Records for locating words and elements:
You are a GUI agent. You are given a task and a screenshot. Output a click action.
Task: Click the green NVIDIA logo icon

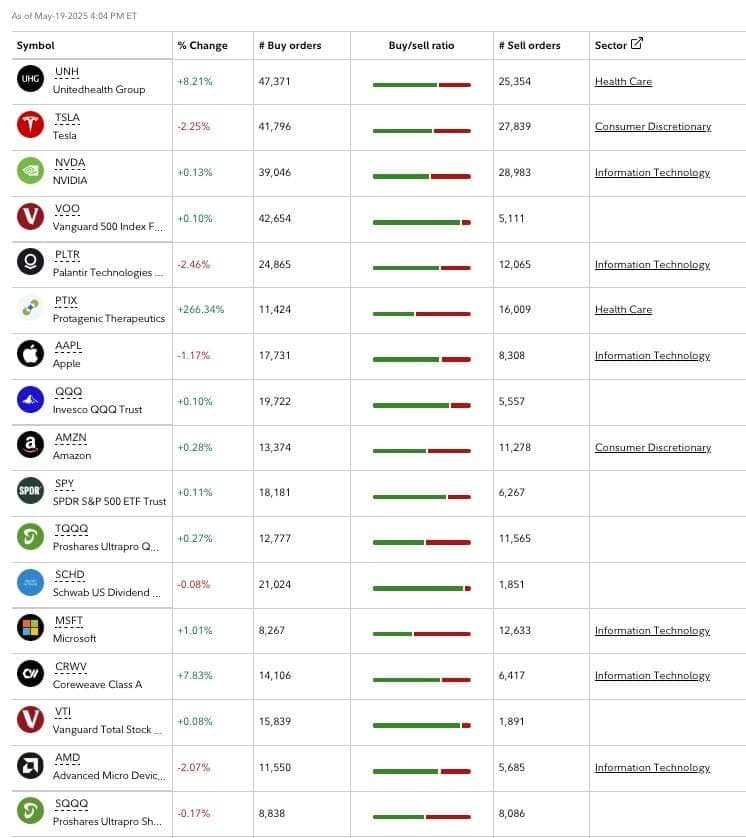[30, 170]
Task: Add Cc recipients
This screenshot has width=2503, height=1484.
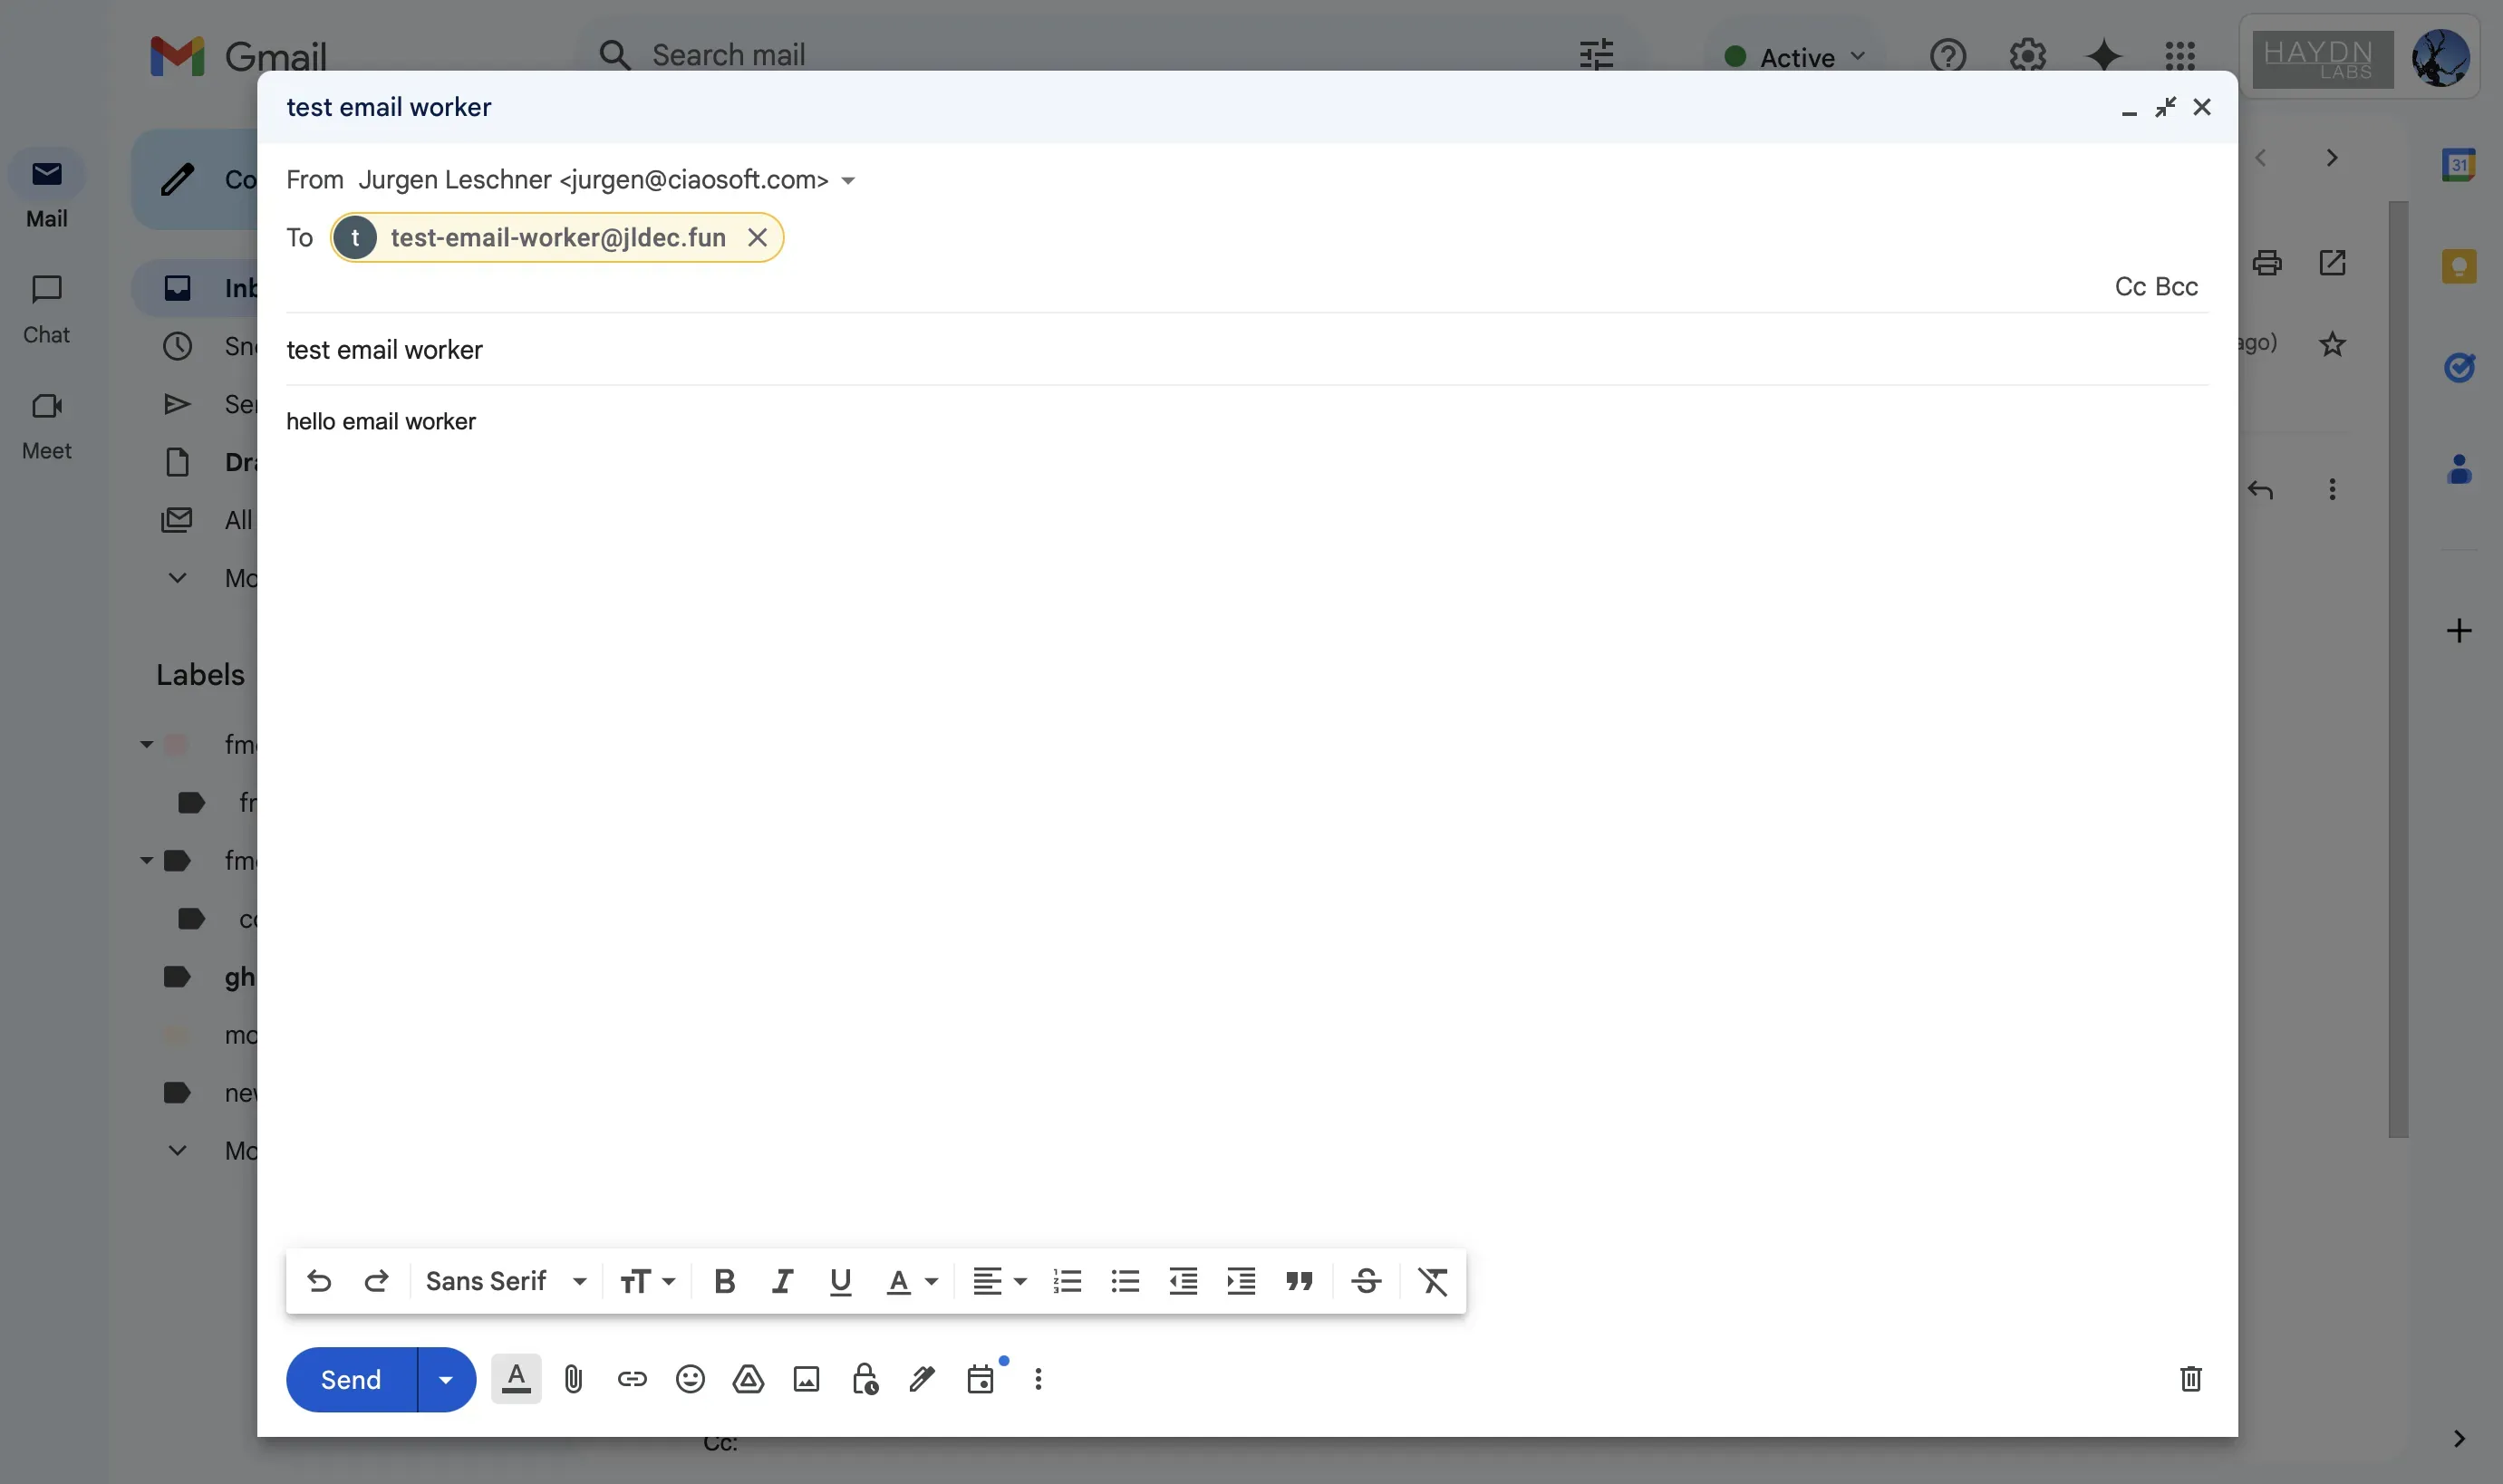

- Prompt: Render every line of the material above as a numbered list, skipping blank lines and omitting the pictures.

- Final result:
1. You are a GUI agent. You are given a task and a screenshot. Output a click action.
2. Task: Click the green NVIDIA logo icon
3. [30, 170]
4. Task: Add Cc recipients
5. This screenshot has width=2503, height=1484.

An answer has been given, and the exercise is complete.